Mick Jagger : une technique révolutionnaire pour un cœur de rocker
Publié le - par le blob avec l’AFP
Une « révolution » : utilisé pour parler de la musique des Rolling Stones à leurs débuts, le terme s’applique aussi à la technique d’intervention cardiaque dont a vraisemblablement bénéficié Mick Jagger, inventée en 2002 par un Français. « Je ne suis pas particulièrement un fan des Rolling Stones, mais ça fait plaisir, assure à l’AFP le professeur Alain Cribier. Ce qui est émouvant, c’est le bénéfice que les patients en retirent ».
Voix douce et expression policée, ce cardiologue n’a rien d’une rock star. Toutes proportions gardées, c’en est pourtant une dans son domaine. Le Pr Cribier est à l’origine d’un bouleversement majeur dans le traitement du rétrécissement aortique. Cette affection, fréquente chez les plus de 65 ans, touche l’une des quatre valves du cœur, la valve aortique. Avec le temps, il arrive que des calcifications se déposent sur ce petit clapet, gênant son ouverture et nécessitant son remplacement. Traditionnellement, on a recours à la chirurgie, avec une opération lourde : il faut ouvrir le thorax, arrêter le cœur et dériver la circulation sanguine.
Réalisée en général sous anesthésie locale, la technique inventée par le Pr Cribier est bien plus légère : après une simple incision au pli de l’aine, on introduit dans l’artère fémorale un cathéter au bout duquel est fixé un stent, sorte de cylindre grillagé. Il contient la valve artificielle et un petit ballon. On remonte le long de l’artère jusqu’au cœur puis, une fois le dispositif positionné, on gonfle le ballon : le stent s’ouvre et la nouvelle valve se déploie en écrasant l’ancienne. « Ça a révolutionné la prise en charge de ces patients », explique à l’AFP le docteur Stéphane Cade, cardiologue à Montpellier.
Désigné par ses acronymes anglais, TAVR ou TAVI, cet acte permet au malade de reprendre ses activités rapidement, en quelques jours seulement. Un délai inenvisageable en cas de chirurgie. Jagger, 75 ans, a été traité de cette façon dans un hôpital new-yorkais, selon le site spécialisé Billboard. Le chanteur n’a pas confirmé, tout en indiquant vendredi avoir été soigné et se sentir « beaucoup mieux ».
« Qui est ce dingue ? »
La première mondiale a été réalisée en 2002 à Rouen par le Pr Cribier, qui a ensuite formé des médecins dans le monde entier. La pratique de la TAVI a décollé en 2009-2010. Depuis, « 400 000 patients dans 65 pays » en ont bénéficié, selon son inventeur.
Initialement, cette technique était réservée aux patients inopérables, notamment à cause de leur âge avancé. Mais ces dernières années, d’autres malades moins âgés, dits « à risque intermédiaire », y ont eu accès, après qu’une étude de 2015 eut prouvé son utilité pour eux aussi. Et le nombre de patients visés pourrait bientôt exploser. Une nouvelle étude, publiée mi-mars dans le New England Journal of Medicine, montre que la TAVI peut avantageusement remplacer la chirurgie même sur des patients sans risque particulier.

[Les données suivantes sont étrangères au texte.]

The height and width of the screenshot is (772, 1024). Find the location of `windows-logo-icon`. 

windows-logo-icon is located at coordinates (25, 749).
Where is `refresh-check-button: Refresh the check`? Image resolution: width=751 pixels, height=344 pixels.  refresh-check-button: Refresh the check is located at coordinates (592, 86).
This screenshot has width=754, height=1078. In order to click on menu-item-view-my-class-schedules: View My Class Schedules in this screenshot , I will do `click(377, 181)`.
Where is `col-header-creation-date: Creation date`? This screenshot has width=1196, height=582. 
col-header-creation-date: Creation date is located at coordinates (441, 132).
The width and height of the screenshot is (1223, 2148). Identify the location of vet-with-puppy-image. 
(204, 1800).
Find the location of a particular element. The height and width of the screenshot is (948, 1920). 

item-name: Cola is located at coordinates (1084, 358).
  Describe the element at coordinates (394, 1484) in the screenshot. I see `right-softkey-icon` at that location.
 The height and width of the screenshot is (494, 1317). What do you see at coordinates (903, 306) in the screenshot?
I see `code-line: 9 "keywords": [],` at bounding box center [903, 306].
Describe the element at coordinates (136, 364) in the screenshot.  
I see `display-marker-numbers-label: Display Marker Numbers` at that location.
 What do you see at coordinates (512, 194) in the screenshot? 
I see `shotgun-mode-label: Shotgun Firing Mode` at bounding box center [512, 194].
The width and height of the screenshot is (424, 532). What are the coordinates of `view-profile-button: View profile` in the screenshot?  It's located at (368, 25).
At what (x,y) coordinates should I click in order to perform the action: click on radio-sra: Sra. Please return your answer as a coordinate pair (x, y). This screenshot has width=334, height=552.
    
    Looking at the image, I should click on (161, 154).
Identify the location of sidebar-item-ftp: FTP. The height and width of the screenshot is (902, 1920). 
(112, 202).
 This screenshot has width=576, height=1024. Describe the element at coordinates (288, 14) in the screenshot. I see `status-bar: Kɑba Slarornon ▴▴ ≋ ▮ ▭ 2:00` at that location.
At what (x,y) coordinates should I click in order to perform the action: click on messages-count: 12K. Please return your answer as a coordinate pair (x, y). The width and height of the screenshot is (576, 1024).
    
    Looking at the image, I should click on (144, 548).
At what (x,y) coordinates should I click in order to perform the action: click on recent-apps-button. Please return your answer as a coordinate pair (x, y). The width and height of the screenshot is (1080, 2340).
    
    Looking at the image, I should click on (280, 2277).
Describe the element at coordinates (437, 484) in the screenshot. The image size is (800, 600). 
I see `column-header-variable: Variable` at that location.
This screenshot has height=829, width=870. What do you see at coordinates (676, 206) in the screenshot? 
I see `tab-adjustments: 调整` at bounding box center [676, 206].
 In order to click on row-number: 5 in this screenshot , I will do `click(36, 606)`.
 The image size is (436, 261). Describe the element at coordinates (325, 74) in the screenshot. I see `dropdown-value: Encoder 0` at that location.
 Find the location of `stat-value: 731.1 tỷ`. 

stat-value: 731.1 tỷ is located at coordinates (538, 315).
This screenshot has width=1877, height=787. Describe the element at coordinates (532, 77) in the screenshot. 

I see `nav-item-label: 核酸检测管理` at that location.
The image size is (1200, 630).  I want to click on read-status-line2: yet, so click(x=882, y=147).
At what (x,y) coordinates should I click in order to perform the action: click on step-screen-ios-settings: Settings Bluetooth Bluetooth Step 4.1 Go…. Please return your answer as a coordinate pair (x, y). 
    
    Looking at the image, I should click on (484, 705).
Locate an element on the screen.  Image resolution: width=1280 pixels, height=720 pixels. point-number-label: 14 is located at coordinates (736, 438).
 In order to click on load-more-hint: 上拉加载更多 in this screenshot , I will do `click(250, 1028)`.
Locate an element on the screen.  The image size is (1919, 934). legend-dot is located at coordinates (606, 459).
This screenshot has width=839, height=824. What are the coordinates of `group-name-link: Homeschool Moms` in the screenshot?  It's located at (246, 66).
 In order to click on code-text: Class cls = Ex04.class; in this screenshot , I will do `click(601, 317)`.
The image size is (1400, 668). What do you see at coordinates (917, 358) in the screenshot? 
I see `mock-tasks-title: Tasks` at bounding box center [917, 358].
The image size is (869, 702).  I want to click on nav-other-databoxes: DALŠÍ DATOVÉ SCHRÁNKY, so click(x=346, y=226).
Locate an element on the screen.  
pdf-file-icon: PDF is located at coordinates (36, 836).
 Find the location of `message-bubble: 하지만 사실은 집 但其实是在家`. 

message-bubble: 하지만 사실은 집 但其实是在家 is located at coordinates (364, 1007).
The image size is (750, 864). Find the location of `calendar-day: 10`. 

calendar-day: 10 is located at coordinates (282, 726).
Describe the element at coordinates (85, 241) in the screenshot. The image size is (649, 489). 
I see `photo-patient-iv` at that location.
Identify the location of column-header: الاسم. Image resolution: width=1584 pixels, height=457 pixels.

L’idée lui est venue dans les années 1980. « À l’époque, on laissait mourir les plus de 75 ans, qu’on n’opérait pas », raconte-t-il. Après l’échec d’une première technique, trouver une solution devient pour lui « quasi-obsessionnel ». « Ça a fait l’effet d’une bombe. Personne ne pensait possible de remplacer une valve sans ouvrir la poitrine », se souvient-il.
Pourtant, les débuts ne se font pas sans heurts : « Les chirurgiens cardiaques étaient complètement contre, c’était sanglant, ils se disaient : “Qui est ce dingue qui veut nous prendre notre boulot ?” ». La TAVI est en effet pratiquée par des cardiologues interventionnels, et non des chirurgiens. Depuis, « ils ont été placés devant l’évidence » et, face à l’explosion attendue, « beaucoup vont s’y mettre », prédit Alain Cribier.
Une inconnue subsiste cependant : la durée de vie des valves spécifiques utilisées pour la TAVI, fabriquées à base de tissu bovin et régulièrement améliorées. « On manque un peu de recul, puisque cela se limite à quelques années », note le professeur Hervé Douard, cardiologue à Bordeaux.